Sous l’effet de l’Institut Confucius de l’Université Loránd, le nombre d’Instituts Confucius en Hongrie a progressivement augmenté, tout comme l’enthousiasme pour l’apprentissage du chinois. Imre Hamar explique qu’il y a actuellement six Instituts Confucius en Hongrie, et que plusieurs universités proposent des cours de chinois. En outre, deux universités religieuses en Hongrie ont ouvert des départements de chinois au cours des dix dernières années, bien qu’elles n’aient pas d’Institut Confucius. De nombreuses écoles secondaires et primaires proposent également des cours de chinois, comme l’école bilingue sino-hongroise, où il est courant que les élèves poursuivent leurs études en Chine.
« Chaque année, environ six à sept cents personnes passent l’examen de compétence en chinois à Budapest, ce qui est relativement élevé par rapport au nombre d’étudiants à Budapest », souligne Imre Hamar. Il ajoute que l’engouement pour le chinois en Hongrie est de longue date, avec des racines culturelles et historiques profondes ainsi qu’une base solide dans la vie contemporaine. Les chercheurs hongrois pensent que les Hongrois viennent de l’Est, créant ainsi une affinité naturelle entre les peuples des deux pays. Les traditions culturelles des deux pays partagent également de nombreuses similitudes, telles que l’importance accordée à la famille et l’hospitalité. Par ailleurs, avec la stratégie d’ouverture vers l’Est de la Hongrie et l’initiative « Une Ceinture, une route », de plus en plus d’entreprises chinoises investissent et se développent en Hongrie, renforçant les échanges culturels et humains entre les deux nations.
Opportunités économiques
Imre Hamar explique que plusieurs grands projets, comme le chemin de fer Hongrie-Serbie, ont déjà été réalisés en Hongrie, et de nombreux autres projets sont en cours de discussion. Des grandes entreprises chinoises comme BYD et CATL ont investi en Hongrie, offrant des salaires attractifs. Si les étudiants maîtrisent bien le chinois, ils auront davantage d’opportunités d’emploi. « Beaucoup de nos étudiants travaillent tout en poursuivant leurs études. La demande pour l’enseignement du chinois est très forte localement. »

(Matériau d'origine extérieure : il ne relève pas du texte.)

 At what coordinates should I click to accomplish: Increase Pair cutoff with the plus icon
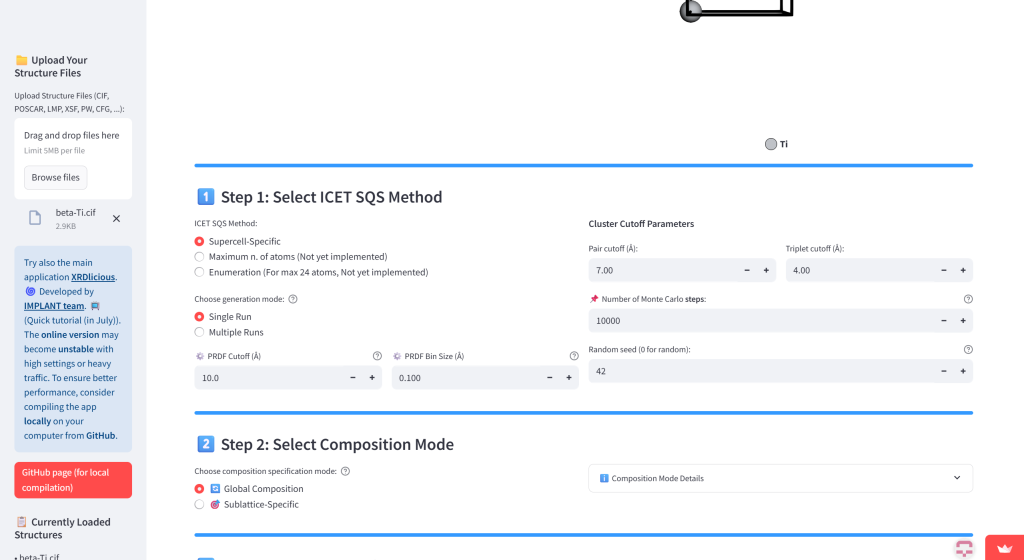[766, 270]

L’enseignement du chinois joue un rôle crucial dans l’amélioration de la compréhension mutuelle entre l’Orient et l’Occident, en particulier pour dissiper les malentendus courants à propos de la Chine dans les pays occidentaux. Imre Hamar estime que la clé pour améliorer la compréhension mutuelle est l’échange culturel. En tant que sinologue, il se voit comme un pont entre les cultures.
« Je pense qu’il est essentiel d’améliorer la connaissance de la Chine en Occident, déclare Imre Hamar. En Chine, de nombreuses personnes apprennent l’anglais ou les langues européennes. Grâce à leurs lectures approfondies, elles ont une bonne compréhension de l’histoire et de la musique européennes. Cependant, si l’on interroge un Européen moyen, il connaît peut-être Pékin ou Shanghai, mais ignore tout des autres villes chinoises. La connaissance de la Chine par les Européens est encore très limitée. »
Il espère voir davantage de programmes d’échange entre les universités des deux pays. Il mentionne que l’Université Loránd offre de nombreuses bourses pour encourager les étudiants du département de chinois à aller en Chine. Bien que la pandémie ait temporairement freiné ces échanges, ceux-ci reprennent progressivement, avec de nombreux étudiants se rendant en Chine cette année. « Permettre aux étudiants de voir de leurs propres yeux le développement de la Chine et de comprendre sa culture est crucial pour améliorer la compréhension. »
Article traduit du chinois, initialement publié sur Chinanews.com.cn.